== Task A ==
In the police-shooting article, which news network is accused of selectively editing the sister's remarks to reporters?
== Task B ==
Rewrite the police-shooting article from "The latest example" to "Smith's neighborhood anyway.", putting "patrolman" in place of "officer" each time it appears.
== Task C ==
List every person the police-shooting article mentions by name, leaving out the name in "Obama Justice Department".

*** Opening of Text for analysis ***

Why can't the media just accurately report what is going on when a police shooting occurs?

The latest example comes out of Milwaukee, Wisc., in which a black police officer shot and killed Sylville Smith, who refused to put down his gun.

This was not another case of a white officer shooting an unarmed black man. It was a black officer, and more importantly the man he shot was armed. Riots and violence broke out in Smith's neighborhood anyway.

Beyond trying to downplay the race of the officer and the firearm status of the slain man, CNN went a step further by selectively editing what Smith's sister Sherelle said to reporters.

"Burnin' down s*** ain't going to help nothin! Y'all burnin' down s*** we need in our community," Sherelle told reporters. "Take that s*** to the suburbs. Burn that s*** down! We need our s***! We need our weaves. I don't wear it. But we need it."

CNN stopped rolling the clip after Sherelle's comments about her own community. They framed her comments as "calling for peace." Not exactly.

Members of the media can't help but mislead on these stories in favor of a narrative of innocent black men being gunned down by overzealous, racist cops. Yet in many instances, the narrative preferred by the media has not matched up with what actually happened. The most famous case was the Michael Brown shooting. Over and over we were told that Brown had been holding his hands up in defense when he was shot. Evidence showed he was reaching for the officer's gun, and that evidence was good enough to convince the Obama Justice Department. "Hands up, don't shoot" became one of the biggest lies of the year, but it still dies hard even now because of the way the incident was reported.

*** Close of Text for analysis ***
*** Opening of Excerpted records ***

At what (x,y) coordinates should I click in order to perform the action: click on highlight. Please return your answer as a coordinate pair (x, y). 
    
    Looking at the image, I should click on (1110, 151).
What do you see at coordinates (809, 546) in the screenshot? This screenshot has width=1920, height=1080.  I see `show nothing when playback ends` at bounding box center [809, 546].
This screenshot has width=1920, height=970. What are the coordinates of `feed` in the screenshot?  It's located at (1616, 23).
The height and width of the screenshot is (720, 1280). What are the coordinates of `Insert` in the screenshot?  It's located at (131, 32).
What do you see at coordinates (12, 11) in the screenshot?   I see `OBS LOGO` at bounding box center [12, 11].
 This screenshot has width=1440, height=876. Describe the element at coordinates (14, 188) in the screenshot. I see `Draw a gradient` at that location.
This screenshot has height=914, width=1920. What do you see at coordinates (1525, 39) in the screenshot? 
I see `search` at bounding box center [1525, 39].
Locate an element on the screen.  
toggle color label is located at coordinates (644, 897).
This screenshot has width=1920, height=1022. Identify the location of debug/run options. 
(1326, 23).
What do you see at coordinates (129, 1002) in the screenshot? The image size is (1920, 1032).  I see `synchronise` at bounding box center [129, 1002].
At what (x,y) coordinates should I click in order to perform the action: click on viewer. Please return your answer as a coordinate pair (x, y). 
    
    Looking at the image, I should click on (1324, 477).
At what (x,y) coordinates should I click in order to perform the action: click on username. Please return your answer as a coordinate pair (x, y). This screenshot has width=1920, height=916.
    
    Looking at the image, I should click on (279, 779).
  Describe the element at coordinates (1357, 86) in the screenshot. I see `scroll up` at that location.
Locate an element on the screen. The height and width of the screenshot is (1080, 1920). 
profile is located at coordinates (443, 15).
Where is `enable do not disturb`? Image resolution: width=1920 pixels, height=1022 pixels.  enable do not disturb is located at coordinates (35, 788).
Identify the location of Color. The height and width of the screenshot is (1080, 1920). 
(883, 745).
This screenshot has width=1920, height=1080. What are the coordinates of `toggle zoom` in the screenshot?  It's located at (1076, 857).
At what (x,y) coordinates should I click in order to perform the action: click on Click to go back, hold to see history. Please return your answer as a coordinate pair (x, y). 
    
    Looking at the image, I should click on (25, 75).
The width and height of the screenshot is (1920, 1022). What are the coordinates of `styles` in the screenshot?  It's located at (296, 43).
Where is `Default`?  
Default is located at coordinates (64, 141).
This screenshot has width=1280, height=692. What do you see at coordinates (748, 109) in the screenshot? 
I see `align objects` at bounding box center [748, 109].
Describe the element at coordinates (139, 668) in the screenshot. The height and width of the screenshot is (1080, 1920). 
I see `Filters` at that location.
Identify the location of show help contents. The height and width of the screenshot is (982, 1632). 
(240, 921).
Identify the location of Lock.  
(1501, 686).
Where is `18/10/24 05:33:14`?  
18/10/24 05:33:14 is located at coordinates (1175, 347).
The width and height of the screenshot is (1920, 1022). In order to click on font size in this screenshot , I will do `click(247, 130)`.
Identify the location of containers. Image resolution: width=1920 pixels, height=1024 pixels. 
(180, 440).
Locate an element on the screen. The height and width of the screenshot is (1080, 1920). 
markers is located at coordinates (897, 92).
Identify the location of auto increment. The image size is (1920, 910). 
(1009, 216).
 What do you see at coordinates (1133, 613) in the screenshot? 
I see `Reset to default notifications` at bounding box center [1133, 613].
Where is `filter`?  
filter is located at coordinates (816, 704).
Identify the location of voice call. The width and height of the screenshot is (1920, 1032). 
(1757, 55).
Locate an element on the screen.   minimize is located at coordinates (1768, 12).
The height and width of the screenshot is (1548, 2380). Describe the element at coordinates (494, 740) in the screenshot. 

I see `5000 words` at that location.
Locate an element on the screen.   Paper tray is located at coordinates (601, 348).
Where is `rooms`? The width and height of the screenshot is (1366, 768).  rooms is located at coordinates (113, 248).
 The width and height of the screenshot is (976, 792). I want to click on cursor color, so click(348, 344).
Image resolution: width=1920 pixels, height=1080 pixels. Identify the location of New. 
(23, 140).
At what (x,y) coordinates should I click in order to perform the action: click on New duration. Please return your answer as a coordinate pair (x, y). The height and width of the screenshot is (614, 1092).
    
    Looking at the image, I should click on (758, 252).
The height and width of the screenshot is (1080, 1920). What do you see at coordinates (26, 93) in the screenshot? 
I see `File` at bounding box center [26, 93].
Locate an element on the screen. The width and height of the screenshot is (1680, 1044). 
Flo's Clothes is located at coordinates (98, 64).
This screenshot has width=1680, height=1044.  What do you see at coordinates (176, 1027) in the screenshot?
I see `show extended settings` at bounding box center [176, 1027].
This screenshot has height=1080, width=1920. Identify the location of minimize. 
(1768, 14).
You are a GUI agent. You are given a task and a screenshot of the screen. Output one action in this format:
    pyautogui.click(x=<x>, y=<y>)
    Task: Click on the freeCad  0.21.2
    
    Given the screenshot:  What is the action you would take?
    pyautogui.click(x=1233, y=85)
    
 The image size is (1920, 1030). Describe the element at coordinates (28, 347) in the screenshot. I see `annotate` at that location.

*** Close of Excerpted records ***

== Written solution A ==
CNN

== Written solution B ==
The latest example comes out of Milwaukee, Wisc., in which a black police patrolman shot and killed Sylville Smith, who refused to put down his gun.

This was not another case of a white patrolman shooting an unarmed black man. It was a black patrolman, and more importantly the man he shot was armed. Riots and violence broke out in Smith's neighborhood anyway.

== Written solution C ==
Sylville Smith, Sherelle, Michael Brown